[begin Records shown]

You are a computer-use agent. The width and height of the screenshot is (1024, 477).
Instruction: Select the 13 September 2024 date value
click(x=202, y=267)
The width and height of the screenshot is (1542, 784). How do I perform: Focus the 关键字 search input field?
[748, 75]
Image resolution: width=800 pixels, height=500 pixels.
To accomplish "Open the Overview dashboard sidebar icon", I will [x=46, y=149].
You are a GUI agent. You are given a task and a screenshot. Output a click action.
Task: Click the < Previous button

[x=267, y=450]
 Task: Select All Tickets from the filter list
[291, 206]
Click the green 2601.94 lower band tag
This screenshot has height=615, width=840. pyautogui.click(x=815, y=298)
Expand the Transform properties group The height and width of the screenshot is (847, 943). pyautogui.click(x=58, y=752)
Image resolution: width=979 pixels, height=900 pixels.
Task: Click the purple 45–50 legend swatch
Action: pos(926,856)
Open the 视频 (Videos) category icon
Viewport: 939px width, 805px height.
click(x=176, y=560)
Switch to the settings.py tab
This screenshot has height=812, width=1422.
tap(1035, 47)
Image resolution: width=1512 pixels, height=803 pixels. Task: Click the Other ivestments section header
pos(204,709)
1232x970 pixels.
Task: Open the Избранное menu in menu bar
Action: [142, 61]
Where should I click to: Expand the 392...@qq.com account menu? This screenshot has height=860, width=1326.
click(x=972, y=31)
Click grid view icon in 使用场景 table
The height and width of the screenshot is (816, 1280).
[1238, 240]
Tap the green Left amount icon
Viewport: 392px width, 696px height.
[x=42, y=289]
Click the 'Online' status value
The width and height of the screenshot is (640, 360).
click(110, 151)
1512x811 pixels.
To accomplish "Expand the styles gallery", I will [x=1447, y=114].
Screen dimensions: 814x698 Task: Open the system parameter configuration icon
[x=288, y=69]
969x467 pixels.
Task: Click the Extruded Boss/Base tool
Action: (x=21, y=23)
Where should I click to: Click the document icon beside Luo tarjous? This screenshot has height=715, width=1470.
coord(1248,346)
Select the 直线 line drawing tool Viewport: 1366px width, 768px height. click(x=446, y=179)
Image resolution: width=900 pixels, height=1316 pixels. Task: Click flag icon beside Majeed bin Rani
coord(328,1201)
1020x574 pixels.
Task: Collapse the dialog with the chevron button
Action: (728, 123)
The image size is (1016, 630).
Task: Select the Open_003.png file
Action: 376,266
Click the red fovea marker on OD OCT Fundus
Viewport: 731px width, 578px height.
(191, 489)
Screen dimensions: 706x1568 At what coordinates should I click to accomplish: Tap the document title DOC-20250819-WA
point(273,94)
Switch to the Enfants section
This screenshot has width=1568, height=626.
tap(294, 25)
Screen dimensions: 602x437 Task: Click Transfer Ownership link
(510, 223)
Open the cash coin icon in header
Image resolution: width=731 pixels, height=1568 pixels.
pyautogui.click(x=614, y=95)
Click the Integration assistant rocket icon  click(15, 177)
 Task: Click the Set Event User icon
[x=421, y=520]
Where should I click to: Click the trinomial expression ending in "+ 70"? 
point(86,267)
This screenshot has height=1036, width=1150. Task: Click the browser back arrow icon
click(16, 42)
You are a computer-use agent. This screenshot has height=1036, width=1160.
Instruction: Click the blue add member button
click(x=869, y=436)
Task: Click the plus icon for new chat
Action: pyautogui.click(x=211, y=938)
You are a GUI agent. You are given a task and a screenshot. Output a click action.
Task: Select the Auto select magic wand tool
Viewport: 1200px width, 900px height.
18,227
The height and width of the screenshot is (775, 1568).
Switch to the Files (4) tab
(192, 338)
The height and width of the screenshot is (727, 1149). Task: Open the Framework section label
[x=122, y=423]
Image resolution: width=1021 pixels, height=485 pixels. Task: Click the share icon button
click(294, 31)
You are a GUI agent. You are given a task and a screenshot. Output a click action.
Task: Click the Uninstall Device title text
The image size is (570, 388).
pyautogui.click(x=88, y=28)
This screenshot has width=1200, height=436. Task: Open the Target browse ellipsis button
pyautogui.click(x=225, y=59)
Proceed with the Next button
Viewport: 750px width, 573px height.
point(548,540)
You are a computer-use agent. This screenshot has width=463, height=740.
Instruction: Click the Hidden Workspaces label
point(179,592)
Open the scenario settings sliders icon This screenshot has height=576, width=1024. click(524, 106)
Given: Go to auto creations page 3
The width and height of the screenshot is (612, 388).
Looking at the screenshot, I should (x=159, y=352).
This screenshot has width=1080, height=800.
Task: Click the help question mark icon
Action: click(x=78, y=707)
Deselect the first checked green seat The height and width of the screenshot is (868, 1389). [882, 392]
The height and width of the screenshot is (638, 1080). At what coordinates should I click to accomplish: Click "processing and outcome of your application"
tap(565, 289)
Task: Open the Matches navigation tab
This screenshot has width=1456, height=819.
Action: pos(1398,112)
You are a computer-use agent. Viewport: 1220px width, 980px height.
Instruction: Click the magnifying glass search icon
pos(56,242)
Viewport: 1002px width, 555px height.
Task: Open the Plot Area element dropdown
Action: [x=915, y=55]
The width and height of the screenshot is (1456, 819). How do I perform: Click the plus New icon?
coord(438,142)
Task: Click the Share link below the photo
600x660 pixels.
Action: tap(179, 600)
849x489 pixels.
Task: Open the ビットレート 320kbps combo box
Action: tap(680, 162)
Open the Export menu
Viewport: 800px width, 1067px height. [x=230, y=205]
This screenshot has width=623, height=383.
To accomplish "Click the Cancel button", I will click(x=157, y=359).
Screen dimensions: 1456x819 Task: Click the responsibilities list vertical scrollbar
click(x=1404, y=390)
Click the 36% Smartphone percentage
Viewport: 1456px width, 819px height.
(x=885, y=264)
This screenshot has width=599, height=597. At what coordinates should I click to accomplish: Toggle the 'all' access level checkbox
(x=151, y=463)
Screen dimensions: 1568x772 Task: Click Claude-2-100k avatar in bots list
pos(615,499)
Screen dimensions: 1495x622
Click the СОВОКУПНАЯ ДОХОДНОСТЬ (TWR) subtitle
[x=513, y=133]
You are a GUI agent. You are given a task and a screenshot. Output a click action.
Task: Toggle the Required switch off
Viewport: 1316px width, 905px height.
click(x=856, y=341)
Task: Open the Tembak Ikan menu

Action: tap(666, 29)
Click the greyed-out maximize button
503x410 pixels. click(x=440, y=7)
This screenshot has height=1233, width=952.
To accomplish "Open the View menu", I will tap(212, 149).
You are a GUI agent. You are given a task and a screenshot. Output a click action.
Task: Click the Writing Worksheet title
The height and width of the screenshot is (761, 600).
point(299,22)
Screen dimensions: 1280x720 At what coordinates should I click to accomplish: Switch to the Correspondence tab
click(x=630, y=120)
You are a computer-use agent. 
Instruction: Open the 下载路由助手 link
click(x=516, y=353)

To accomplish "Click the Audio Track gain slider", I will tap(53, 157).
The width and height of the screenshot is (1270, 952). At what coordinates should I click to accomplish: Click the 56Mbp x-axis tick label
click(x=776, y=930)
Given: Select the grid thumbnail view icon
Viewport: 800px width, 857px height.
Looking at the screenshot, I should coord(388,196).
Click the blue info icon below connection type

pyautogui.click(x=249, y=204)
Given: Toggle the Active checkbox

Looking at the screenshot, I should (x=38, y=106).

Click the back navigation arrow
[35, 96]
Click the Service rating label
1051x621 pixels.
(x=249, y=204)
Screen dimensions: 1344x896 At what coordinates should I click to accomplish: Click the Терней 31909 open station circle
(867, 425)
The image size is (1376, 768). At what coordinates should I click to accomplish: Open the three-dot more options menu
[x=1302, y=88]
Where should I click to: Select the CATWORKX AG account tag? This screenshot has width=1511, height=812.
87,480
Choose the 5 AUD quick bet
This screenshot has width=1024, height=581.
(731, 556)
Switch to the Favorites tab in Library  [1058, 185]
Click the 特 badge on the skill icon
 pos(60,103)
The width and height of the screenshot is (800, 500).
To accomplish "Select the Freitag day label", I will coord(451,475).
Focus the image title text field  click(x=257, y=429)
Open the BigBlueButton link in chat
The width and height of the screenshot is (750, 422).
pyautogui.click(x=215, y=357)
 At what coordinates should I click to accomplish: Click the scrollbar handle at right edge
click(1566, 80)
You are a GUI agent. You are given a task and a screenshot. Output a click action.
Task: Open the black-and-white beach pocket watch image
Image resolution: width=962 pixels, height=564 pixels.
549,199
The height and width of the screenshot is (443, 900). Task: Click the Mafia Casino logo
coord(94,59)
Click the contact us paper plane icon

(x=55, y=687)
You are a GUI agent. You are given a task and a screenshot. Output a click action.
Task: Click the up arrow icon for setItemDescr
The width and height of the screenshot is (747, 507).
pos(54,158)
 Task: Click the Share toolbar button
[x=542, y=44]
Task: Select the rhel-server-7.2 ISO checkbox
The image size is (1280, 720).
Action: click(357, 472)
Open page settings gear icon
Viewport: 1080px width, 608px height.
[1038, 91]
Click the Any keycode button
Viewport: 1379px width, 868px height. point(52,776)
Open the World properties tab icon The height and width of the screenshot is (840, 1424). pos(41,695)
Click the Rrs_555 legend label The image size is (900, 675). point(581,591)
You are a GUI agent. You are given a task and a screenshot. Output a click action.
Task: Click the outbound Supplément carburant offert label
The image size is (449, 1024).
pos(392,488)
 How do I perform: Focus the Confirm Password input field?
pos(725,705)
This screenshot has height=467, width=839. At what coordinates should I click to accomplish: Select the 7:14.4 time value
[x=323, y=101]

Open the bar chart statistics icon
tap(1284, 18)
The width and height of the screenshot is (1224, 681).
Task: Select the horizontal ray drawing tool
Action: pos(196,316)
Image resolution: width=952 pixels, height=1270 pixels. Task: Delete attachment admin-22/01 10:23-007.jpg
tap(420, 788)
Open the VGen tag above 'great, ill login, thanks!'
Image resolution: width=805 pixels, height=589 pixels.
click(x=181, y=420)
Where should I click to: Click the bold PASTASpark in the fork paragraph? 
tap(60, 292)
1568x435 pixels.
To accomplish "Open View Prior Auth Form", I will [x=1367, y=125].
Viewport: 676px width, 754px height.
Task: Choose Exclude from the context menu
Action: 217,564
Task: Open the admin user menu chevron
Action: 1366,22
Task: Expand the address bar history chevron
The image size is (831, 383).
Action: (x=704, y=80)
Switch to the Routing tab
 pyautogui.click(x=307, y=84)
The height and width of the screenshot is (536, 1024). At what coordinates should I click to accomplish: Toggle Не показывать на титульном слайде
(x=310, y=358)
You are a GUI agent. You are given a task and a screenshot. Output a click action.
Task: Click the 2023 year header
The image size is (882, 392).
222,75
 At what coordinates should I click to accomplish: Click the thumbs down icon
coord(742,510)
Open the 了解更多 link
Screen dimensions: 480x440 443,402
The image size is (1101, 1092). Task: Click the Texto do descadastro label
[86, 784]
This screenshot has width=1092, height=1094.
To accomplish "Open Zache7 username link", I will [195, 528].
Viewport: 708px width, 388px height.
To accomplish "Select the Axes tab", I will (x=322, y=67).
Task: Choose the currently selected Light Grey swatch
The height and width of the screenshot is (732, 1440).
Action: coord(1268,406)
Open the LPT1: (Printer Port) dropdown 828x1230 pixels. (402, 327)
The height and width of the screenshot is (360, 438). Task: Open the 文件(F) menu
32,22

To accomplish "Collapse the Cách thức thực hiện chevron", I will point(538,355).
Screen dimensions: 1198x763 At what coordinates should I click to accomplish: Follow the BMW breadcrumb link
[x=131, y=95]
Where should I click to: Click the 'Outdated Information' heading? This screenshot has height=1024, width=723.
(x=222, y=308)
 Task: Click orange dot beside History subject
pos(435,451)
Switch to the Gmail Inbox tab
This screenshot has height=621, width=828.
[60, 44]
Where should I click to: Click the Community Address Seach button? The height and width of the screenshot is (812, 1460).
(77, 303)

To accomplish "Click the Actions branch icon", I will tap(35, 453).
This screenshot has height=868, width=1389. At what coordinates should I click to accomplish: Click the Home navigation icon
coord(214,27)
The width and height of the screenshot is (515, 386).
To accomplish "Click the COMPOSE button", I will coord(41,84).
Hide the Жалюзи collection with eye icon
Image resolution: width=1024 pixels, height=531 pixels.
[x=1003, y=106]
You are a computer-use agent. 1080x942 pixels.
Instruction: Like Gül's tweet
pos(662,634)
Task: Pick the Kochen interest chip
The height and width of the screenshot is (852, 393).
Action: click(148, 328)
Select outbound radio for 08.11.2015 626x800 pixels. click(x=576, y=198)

[end Records shown]

Task to carry out — Express everything in the listing from the line containing "Screen dimensions: 1198x763" down to the line containing "[x=1003, y=106]" as a Markdown table with the columns Number and Record line, omitting blank lines.

Result of this task —
| Number | Record line |
|---|---|
| 1 | Screen dimensions: 1198x763 At what coordinates should I click to accomplish: Follow the BMW breadcrumb link |
| 2 | [x=131, y=95] |
| 3 | Where should I click to: Click the 'Outdated Information' heading? This screenshot has height=1024, width=723. |
| 4 | (x=222, y=308) |
| 5 |  Task: Click orange dot beside History subject |
| 6 | pos(435,451) |
| 7 | Switch to the Gmail Inbox tab |
| 8 | This screenshot has height=621, width=828. |
| 9 | [60, 44] |
| 10 | Where should I click to: Click the Community Address Seach button? The height and width of the screenshot is (812, 1460). |
| 11 | (77, 303) |
| 12 | To accomplish "Click the Actions branch icon", I will tap(35, 453). |
| 13 | This screenshot has height=868, width=1389. At what coordinates should I click to accomplish: Click the Home navigation icon |
| 14 | coord(214,27) |
| 15 | The width and height of the screenshot is (515, 386). |
| 16 | To accomplish "Click the COMPOSE button", I will coord(41,84). |
| 17 | Hide the Жалюзи collection with eye icon |
| 18 | Image resolution: width=1024 pixels, height=531 pixels. |
| 19 | [x=1003, y=106] |